Task inputs:
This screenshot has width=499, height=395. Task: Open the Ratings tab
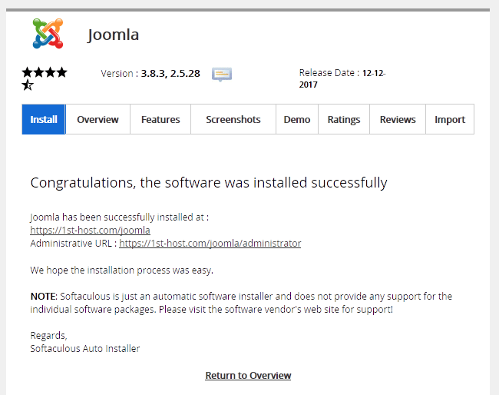344,119
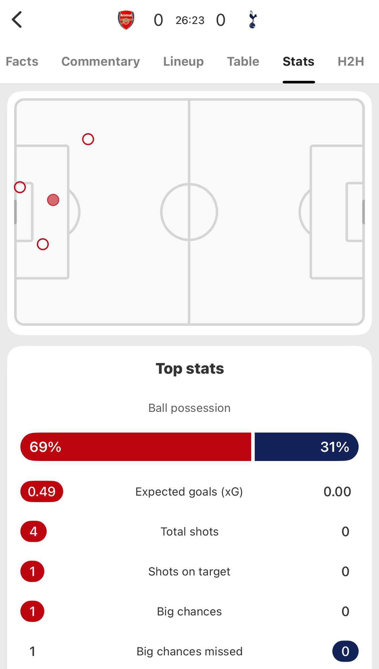Select the filled red shot marker
This screenshot has height=669, width=379.
coord(53,200)
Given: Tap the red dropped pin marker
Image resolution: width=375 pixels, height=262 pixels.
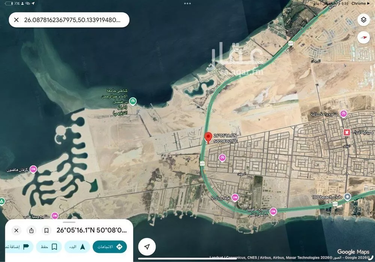Looking at the screenshot, I should pyautogui.click(x=208, y=137).
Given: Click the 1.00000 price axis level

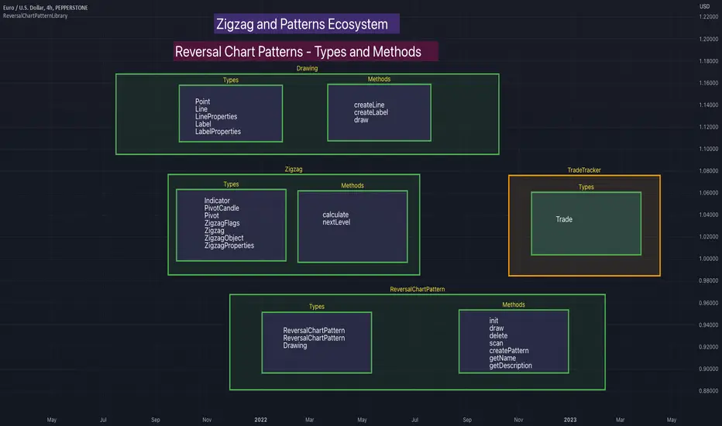Looking at the screenshot, I should point(708,259).
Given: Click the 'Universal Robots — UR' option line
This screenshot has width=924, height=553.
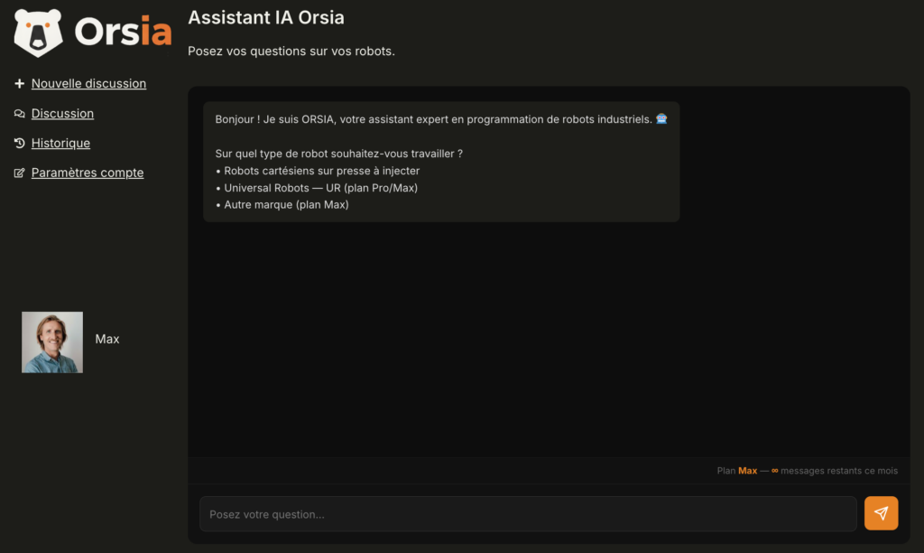Looking at the screenshot, I should (x=320, y=188).
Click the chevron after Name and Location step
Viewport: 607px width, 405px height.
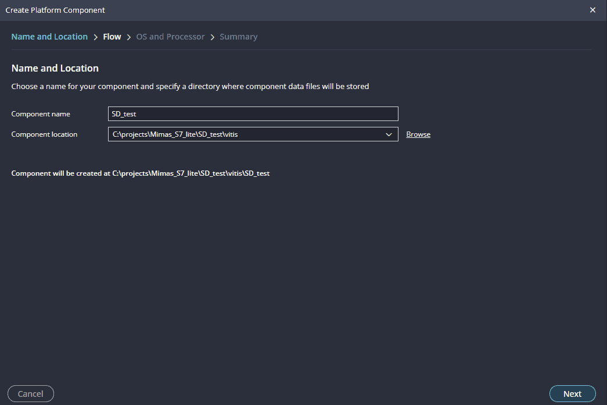point(95,37)
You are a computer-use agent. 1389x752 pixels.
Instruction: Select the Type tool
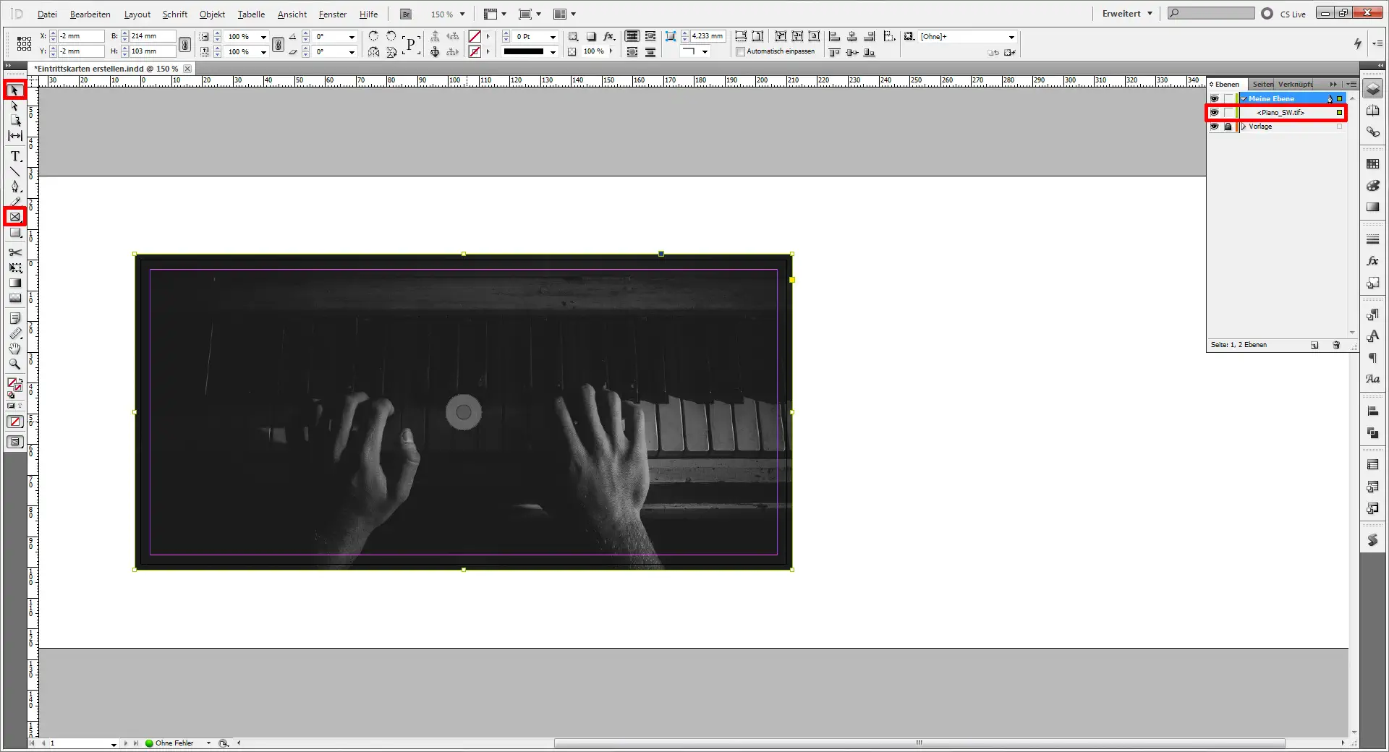[14, 156]
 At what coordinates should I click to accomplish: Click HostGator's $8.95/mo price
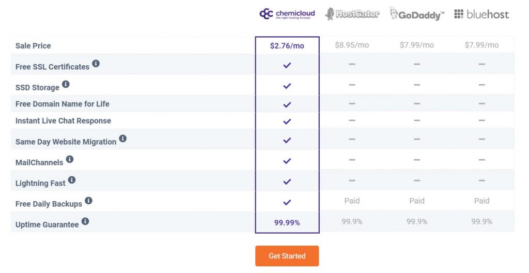(352, 45)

Task brief: Retype all of the records above line for line, leaving out the pictures.

Worked solution:
This screenshot has width=499, height=395. Task: Open the Ratings tab
344,119
Select the filled red shot marker
This screenshot has height=669, width=379.
coord(53,200)
Given: Tap the red dropped pin marker
Image resolution: width=375 pixels, height=262 pixels.
Looking at the screenshot, I should pyautogui.click(x=208, y=137).
Given: Click the 1.00000 price axis level

Looking at the screenshot, I should point(708,259).
Given: Click the 'Universal Robots — UR' option line
This screenshot has width=924, height=553.
Looking at the screenshot, I should (x=320, y=188).
Click the chevron after Name and Location step
Viewport: 607px width, 405px height.
point(95,37)
You are a computer-use agent. 1389x752 pixels.
Instruction: Select the Type tool
[14, 156]
 At what coordinates should I click to accomplish: Click HostGator's $8.95/mo price
(352, 45)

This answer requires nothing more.